Cheyenne Mountain Zoo Mantellas on the Move

Black-eared Mantella froglets bred at Cheyenne Mountain Zoo

An adult blue-legged Mantella. (Photo credit: Cheyenne Mountain Zoo)

A hop, skip, and a jump from Panama (well, a little farther than that), the Mantellas are fighting their own battle with potential extinction on an island off the coast of Africa. Madagascar is home to 16 species of the frogs, which are endemic to the country, but collection for pet trade and deforestation are threatening their survival.

We first told you about Cheyenne Mountain Zoo’s Mantella captive breeding program last fall. It was animal keeper Jeff Baughman’s goal to establish a breeding program for the frogs within the zoo community, and over the past year, he did just that. In a matter of weeks, Baughman’s first batch of 70 captive-bred blue-legged and black-eared Mantellas will be on the move to AZA (Association of Zoos and Aquariums) zoos around the country.
_____
• **Task instructions**: Please update the Mantella article from "A hop, skip, and" through "around the country.", changing "frogs" to "amphibians". Give that passage again with the change made.

• **Stored data**:
_____
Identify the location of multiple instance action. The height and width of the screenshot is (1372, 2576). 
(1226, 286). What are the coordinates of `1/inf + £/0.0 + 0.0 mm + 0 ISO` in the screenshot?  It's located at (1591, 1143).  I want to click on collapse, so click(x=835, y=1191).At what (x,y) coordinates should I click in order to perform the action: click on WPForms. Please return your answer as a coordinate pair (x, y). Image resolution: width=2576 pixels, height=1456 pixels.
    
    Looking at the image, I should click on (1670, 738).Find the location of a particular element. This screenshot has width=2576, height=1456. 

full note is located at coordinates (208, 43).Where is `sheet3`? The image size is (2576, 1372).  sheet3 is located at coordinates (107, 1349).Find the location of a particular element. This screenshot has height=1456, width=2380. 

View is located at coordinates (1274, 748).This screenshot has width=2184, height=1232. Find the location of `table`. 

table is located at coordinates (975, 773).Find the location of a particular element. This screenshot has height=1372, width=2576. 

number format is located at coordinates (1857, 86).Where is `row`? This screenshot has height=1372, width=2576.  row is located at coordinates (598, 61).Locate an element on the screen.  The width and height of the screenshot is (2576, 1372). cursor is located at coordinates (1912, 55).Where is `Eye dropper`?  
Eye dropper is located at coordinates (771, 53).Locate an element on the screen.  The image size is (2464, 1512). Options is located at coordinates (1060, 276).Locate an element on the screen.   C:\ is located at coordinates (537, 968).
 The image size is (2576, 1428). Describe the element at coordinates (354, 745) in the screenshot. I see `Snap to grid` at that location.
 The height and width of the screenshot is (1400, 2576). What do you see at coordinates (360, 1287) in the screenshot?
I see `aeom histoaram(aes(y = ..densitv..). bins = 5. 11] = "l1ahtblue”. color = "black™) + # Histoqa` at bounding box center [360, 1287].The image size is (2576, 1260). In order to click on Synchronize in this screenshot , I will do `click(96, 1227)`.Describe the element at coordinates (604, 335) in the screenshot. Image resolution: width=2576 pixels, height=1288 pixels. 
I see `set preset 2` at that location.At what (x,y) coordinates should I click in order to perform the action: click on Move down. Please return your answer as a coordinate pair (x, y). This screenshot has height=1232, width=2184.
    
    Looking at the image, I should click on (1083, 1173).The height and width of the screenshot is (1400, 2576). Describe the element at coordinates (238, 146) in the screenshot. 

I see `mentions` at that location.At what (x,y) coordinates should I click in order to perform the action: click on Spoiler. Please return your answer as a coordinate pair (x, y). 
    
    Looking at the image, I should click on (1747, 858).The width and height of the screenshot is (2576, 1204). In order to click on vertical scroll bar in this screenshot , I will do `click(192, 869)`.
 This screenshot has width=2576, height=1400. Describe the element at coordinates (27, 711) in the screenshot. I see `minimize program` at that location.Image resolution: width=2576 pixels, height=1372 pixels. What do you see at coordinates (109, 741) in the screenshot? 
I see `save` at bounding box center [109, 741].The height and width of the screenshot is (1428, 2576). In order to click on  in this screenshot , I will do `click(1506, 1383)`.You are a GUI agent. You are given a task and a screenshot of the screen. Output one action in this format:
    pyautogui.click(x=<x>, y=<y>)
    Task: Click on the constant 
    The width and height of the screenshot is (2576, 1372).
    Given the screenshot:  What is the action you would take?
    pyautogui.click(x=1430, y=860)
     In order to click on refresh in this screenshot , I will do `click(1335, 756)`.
_____
• **Output of the exercise**:
A hop, skip, and a jump from Panama (well, a little farther than that), the Mantellas are fighting their own battle with potential extinction on an island off the coast of Africa. Madagascar is home to 16 species of the amphibians, which are endemic to the country, but collection for pet trade and deforestation are threatening their survival.

We first told you about Cheyenne Mountain Zoo’s Mantella captive breeding program last fall. It was animal keeper Jeff Baughman’s goal to establish a breeding program for the amphibians within the zoo community, and over the past year, he did just that. In a matter of weeks, Baughman’s first batch of 70 captive-bred blue-legged and black-eared Mantellas will be on the move to AZA (Association of Zoos and Aquariums) zoos around the country.